## Brief
Retype each record exactly, please. Skip none.

## Data for this exercise
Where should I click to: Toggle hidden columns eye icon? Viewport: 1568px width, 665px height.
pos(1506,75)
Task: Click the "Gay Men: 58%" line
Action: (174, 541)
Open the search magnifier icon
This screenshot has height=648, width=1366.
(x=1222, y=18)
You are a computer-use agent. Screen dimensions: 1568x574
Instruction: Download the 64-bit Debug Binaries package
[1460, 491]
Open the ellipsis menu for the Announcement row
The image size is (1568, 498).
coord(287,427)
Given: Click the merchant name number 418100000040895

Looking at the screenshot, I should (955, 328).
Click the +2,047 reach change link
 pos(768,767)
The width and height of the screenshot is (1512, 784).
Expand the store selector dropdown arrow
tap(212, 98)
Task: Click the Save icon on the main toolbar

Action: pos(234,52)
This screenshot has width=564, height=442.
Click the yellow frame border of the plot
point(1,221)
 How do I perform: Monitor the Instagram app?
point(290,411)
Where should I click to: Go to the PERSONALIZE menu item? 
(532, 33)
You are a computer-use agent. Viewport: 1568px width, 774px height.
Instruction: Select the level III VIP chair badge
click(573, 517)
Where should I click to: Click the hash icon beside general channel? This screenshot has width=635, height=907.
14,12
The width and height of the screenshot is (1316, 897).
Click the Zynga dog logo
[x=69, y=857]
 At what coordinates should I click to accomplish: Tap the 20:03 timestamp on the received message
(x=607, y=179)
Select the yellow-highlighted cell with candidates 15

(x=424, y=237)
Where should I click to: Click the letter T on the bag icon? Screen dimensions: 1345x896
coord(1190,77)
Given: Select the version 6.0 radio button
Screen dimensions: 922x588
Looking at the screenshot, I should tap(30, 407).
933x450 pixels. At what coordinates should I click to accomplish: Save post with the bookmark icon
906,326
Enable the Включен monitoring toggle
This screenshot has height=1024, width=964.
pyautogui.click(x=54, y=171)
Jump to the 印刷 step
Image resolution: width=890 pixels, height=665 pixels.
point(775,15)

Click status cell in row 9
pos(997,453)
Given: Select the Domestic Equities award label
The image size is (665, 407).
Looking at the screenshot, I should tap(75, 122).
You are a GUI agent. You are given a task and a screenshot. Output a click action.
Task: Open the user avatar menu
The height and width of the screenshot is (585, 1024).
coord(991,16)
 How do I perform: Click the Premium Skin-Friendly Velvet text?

## Problem solution
Where should I click to: Toggle hidden columns eye icon? Viewport: 1568px width, 665px height.
pos(1506,75)
Task: Click the "Gay Men: 58%" line
Action: (174, 541)
Open the search magnifier icon
This screenshot has height=648, width=1366.
(x=1222, y=18)
You are a computer-use agent. Screen dimensions: 1568x574
Instruction: Download the 64-bit Debug Binaries package
[1460, 491]
Open the ellipsis menu for the Announcement row
The image size is (1568, 498).
coord(287,427)
Given: Click the merchant name number 418100000040895

Looking at the screenshot, I should (955, 328).
Click the +2,047 reach change link
 pos(768,767)
The width and height of the screenshot is (1512, 784).
Expand the store selector dropdown arrow
tap(212, 98)
Task: Click the Save icon on the main toolbar

Action: pos(234,52)
This screenshot has width=564, height=442.
Click the yellow frame border of the plot
point(1,221)
 How do I perform: Monitor the Instagram app?
point(290,411)
Where should I click to: Go to the PERSONALIZE menu item? 
(532, 33)
You are a computer-use agent. Viewport: 1568px width, 774px height.
Instruction: Select the level III VIP chair badge
click(573, 517)
Where should I click to: Click the hash icon beside general channel? This screenshot has width=635, height=907.
14,12
The width and height of the screenshot is (1316, 897).
Click the Zynga dog logo
[x=69, y=857]
 At what coordinates should I click to accomplish: Tap the 20:03 timestamp on the received message
(x=607, y=179)
Select the yellow-highlighted cell with candidates 15

(x=424, y=237)
Where should I click to: Click the letter T on the bag icon? Screen dimensions: 1345x896
coord(1190,77)
Given: Select the version 6.0 radio button
Screen dimensions: 922x588
Looking at the screenshot, I should tap(30, 407).
933x450 pixels. At what coordinates should I click to accomplish: Save post with the bookmark icon
906,326
Enable the Включен monitoring toggle
This screenshot has height=1024, width=964.
pyautogui.click(x=54, y=171)
Jump to the 印刷 step
Image resolution: width=890 pixels, height=665 pixels.
point(775,15)

Click status cell in row 9
pos(997,453)
Given: Select the Domestic Equities award label
The image size is (665, 407).
Looking at the screenshot, I should tap(75, 122).
You are a GUI agent. You are given a task and a screenshot. Output a click action.
Task: Open the user avatar menu
The height and width of the screenshot is (585, 1024).
coord(991,16)
 How do I perform: Click the Premium Skin-Friendly Velvet text?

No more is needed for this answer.